Ezra Klein thinks We can’t afford another 18 years of health-care drift, and by implication, he thinks this is an argument against overturning the Obamacare law on constitutional grounds. Conspicuously absent from Klein’s pleading editorial is any argument or even assertion that Obamacare is constitutional. This is illustrative of a general property of Obamacare supporters, which is: they don’t actually care whether it is constitutional.
I am trying to be as neutral as possible in saying that: constitutionality is just not something they care about. What they care about are (what they think or at least pretend to think will be) cost savings, getting a ‘comprehensive system’ in place, and that sort of thing. They DO NOT CARE whether what they seek and hope for and argue for is constitutional.
Along the way, of course, at times they do claim that Obamacare is constitutional. But this is not a verdict they have reached by carefully reading and considering the constitution and then comparing it to what their favored law does. It is a verdict they have reached by reasoning that, since it is good and must be done, it must be constitutional somehow. The ones with a facility for language and essay writing are able to cobble together a ‘how’ (inevitably, something involving the commerce clause).
But this doesn’t mean they actually care about the constitutionality. They may or may not even believe it is constitutional, if they even seriously consider the question. Whether it is constitutional is not something this portion of the electorate cares about. Or – as with the Klein editorial above – even mentions. To a large extent this is just a conversation between two sides with different and non-intersecting concerns.
It sure would be nice if the pro-Obamacare side would admit it, at least once.
UPDATE: Aretae says no one cares about constitutionality of anything. I beg to differ with ‘no one’, because I do (or at least I think I do, unless I merely delude myself). Maybe I’m weird or strange in that regard as I sense I have a highly developed (or pathological) ‘legalistic’ moral sense (or I buy into the ‘legalist’ myth, if you will) which takes it as an affront when I see something like a ‘contract’ that is being violated. But whatever the case, I genuinely do.

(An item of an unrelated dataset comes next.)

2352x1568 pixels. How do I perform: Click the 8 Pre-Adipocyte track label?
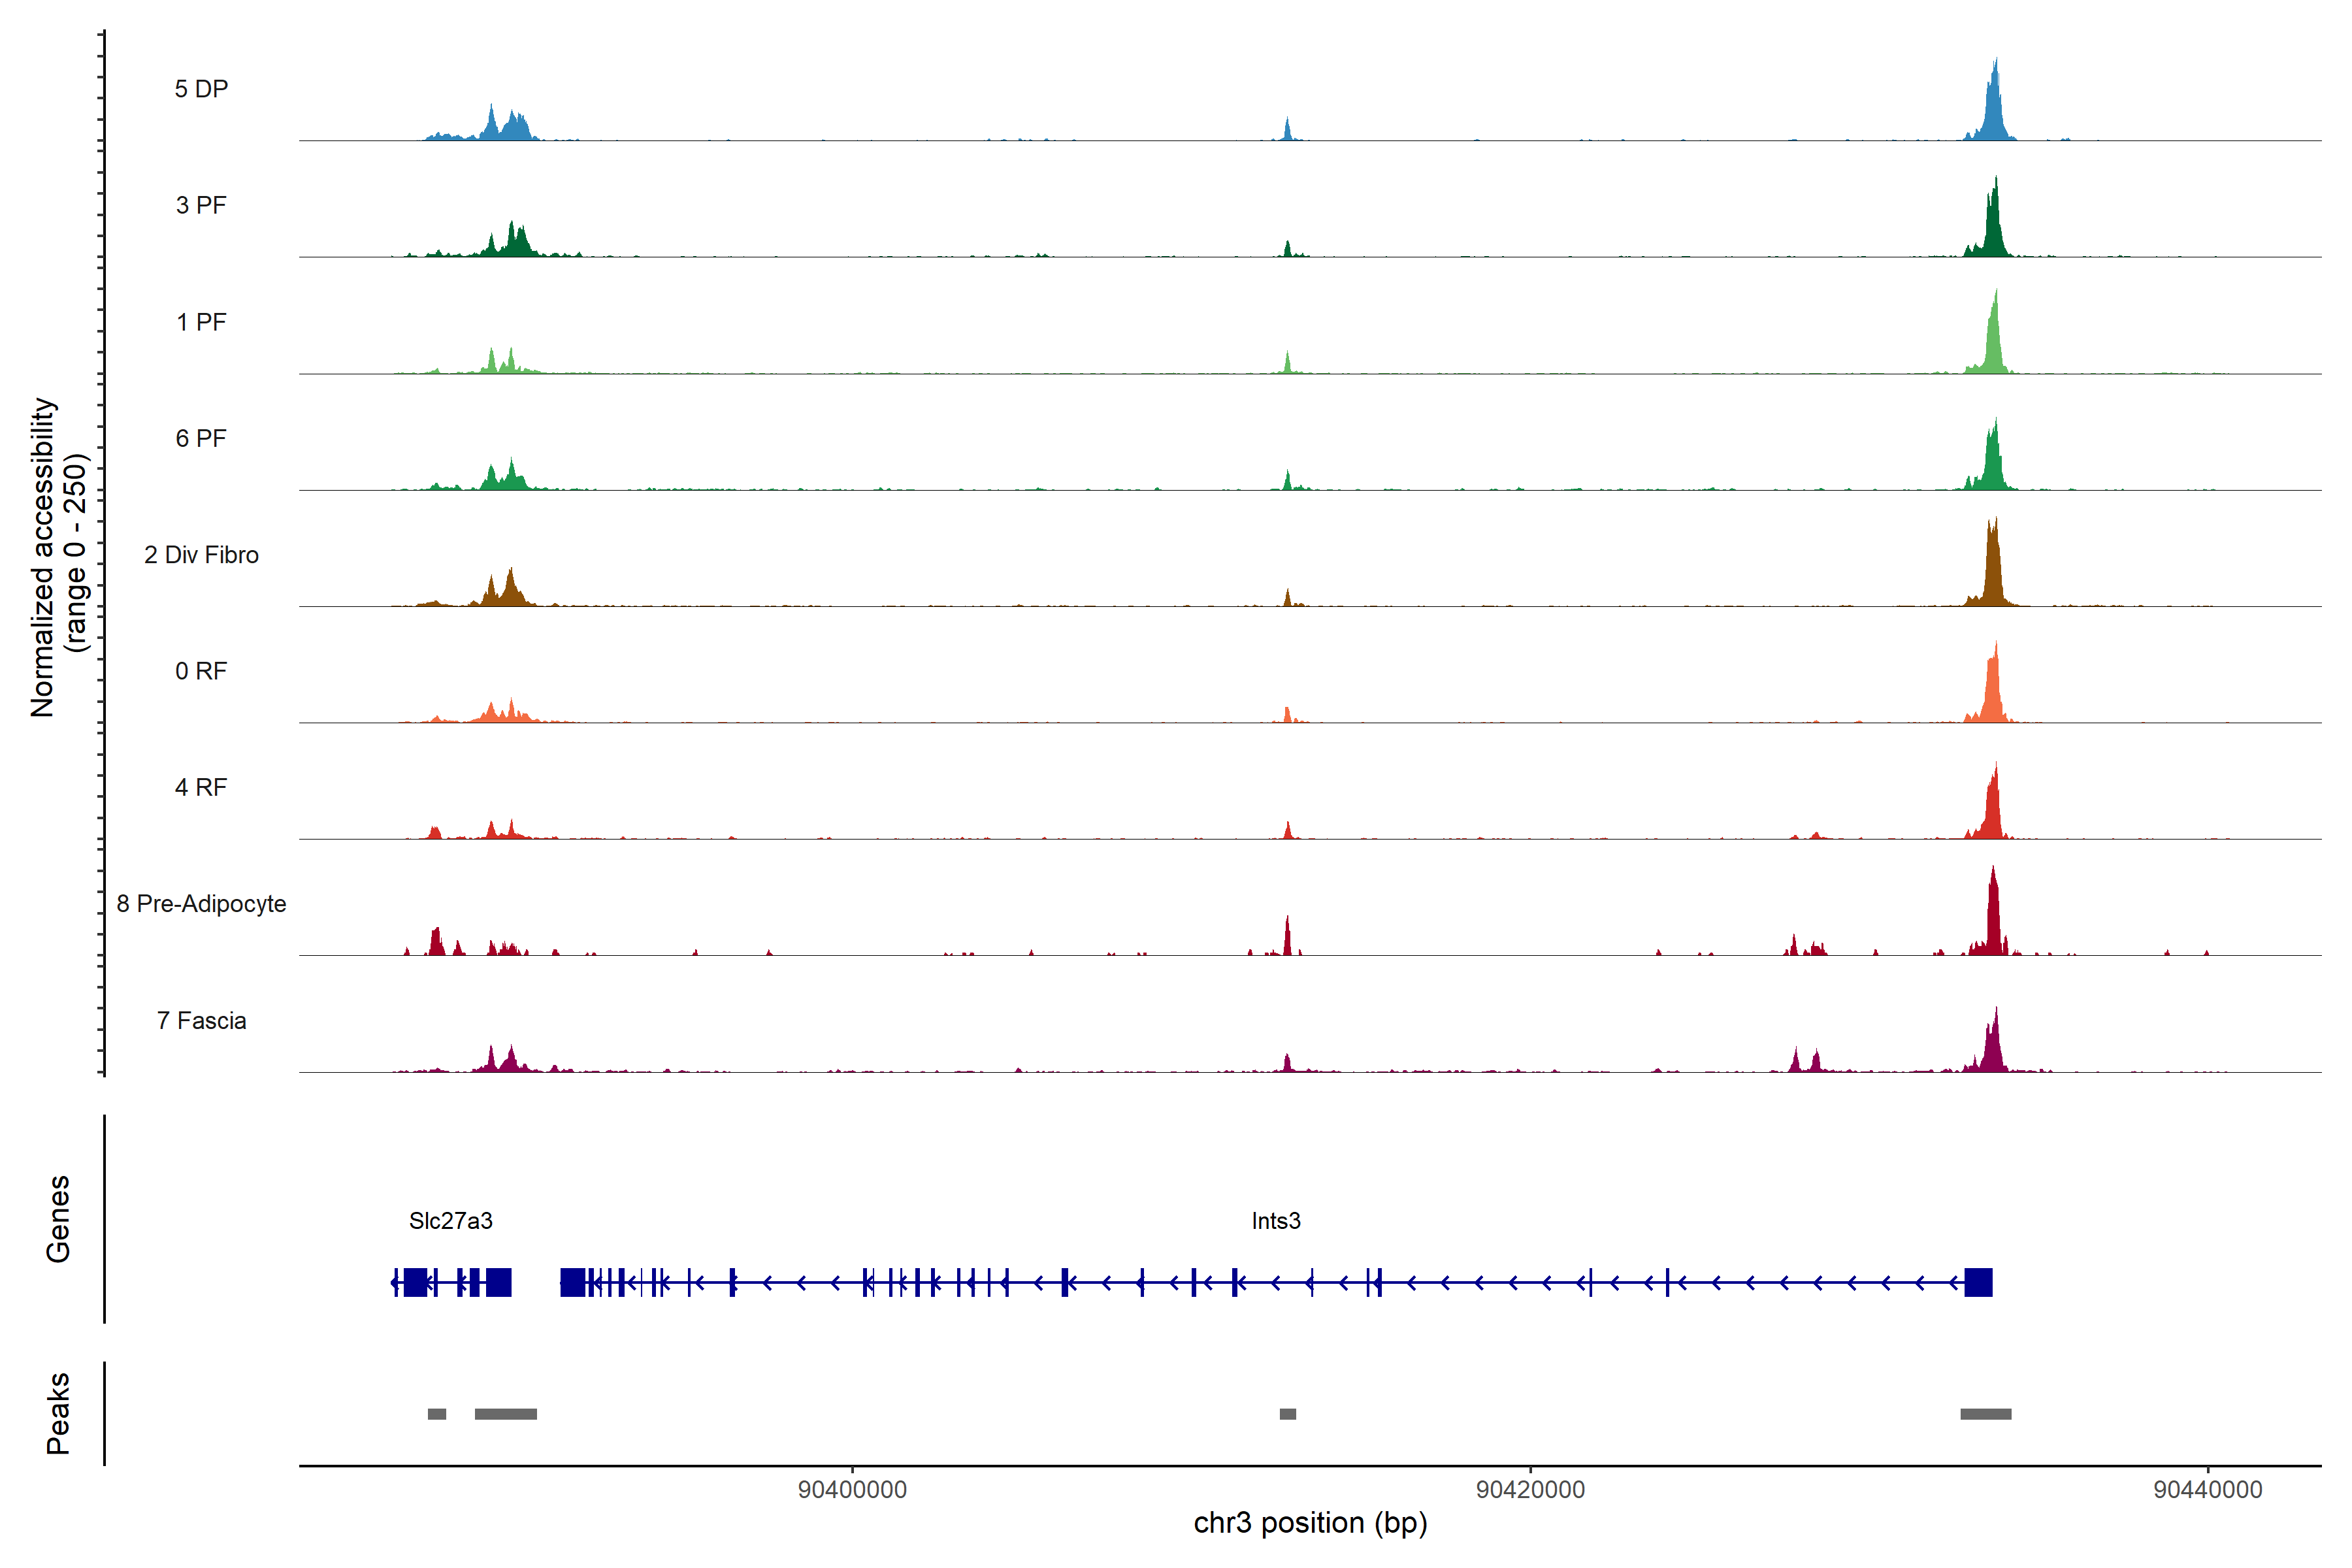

I guess he does not believe me and I do not know how I can help. I guess I could name a situation where I believe the Constitution goes against my views, yet I still support the Constitution, and see if that helps?
Well how about the federal income tax. I hate the income tax! But I acknowledge that the 16th Amendment exists. Another example is that I believe individual states could establish state religions, even though I’d be opposed to that, since the 1st Amendment just says ‘Congress shall make no law…’. I’m not a big fan of the census but the Constitution requires it. Etc.
It’s the nature of things though that most of the Constitution takes the form of ‘list of things the government is empowered to do’ (and some things, it has to do). Someone who by disposition wants the government to do a minimal amount of things will naturally see the constitution as on ‘their side’ most of the time. That is, there aren’t a lot of examples of Things I Want The Government To Do, But The Constitution Disallows because there aren’t a lot of things I want the government to do full stop. So that’s the way it is.